Central Vermont's Most Popular Weekly Newspaper

Vermont Farmers Food Center reflects on successes while looking ahead

RUTLAND-The Board of Directors of the Vermont Farmers Food Center hosted their first annual meeting at the Rutland Free Library last week. The gathering was more than a time to discuss financials and other business; it was a celebration of a successful first year and a chance to congratulate and thank all the volunteers and donors that made the project a success.

President Greg Cox recapped the events that led up to the creation of the Center. "The Vermont Farmer's Market needed a much bigger space and more parking for the indoor market. Our location at the Strand Theater sold out before we even opened," he explained. The group earned a grant for a feasibility study on the old Mintzer building in Rutland to see if it would work as a new home. It was found that The Rutland Farmers Market could not cover the costs alone but that didn't deter the effort. The amazing story of donations, pro bono aid, donated materials and volunteer labor that unfolded last summer proved Rutland's commitment to local farmers. Cox was especially proud of the large number of small donations that added up to thousands and thousands of dollars. "Little things grow into big things," he said.

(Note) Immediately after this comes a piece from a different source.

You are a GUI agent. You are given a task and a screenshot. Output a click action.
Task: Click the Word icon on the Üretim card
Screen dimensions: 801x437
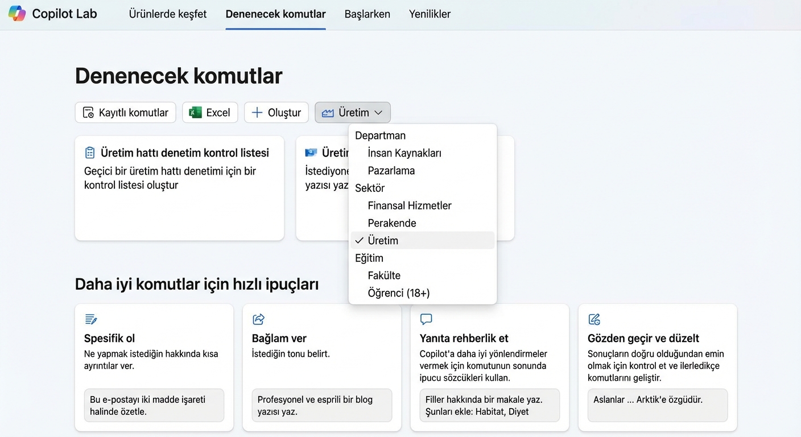[x=311, y=152]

A video, made by Art Jones, was presented at the meeting and it highlighted the transformation the blighted property on West Street has undergone since the Food Center bought it. Project manager David O'Rourke spoke about the contagious excitement he witnessed last summer.

"This was a property that was run-down with drug needles littering the area, homeless people living inside, vandalism, broken bottles, etc. To see what happened since July is amazing" he said. "We would have 80 people show up on some days to help out. It was incredible."


Everyone who spoke at the meeting couldn't say enough about the remarkable demonstration of community spirit that was conjured for this project.

Local Chris Brown shared that his ancestors have been farming the land around Rutland and Castleton since the early days of American nationhood and they would certainly have been proud the see what was happening today.

"It's the best thing to happen to Rutland," he said. The group, which is now an official nonprofit organization, continues to move forward. The next step is to continue preparing the adjoining space that the Vermont Food Bank will occupy later this summer and insulate the market area for better heat retention. 

Greg Cox encourages anybody and everybody to keep thinking critically about the possibilities for future use of this space. "We would like to see something unique and interesting happen here," he said.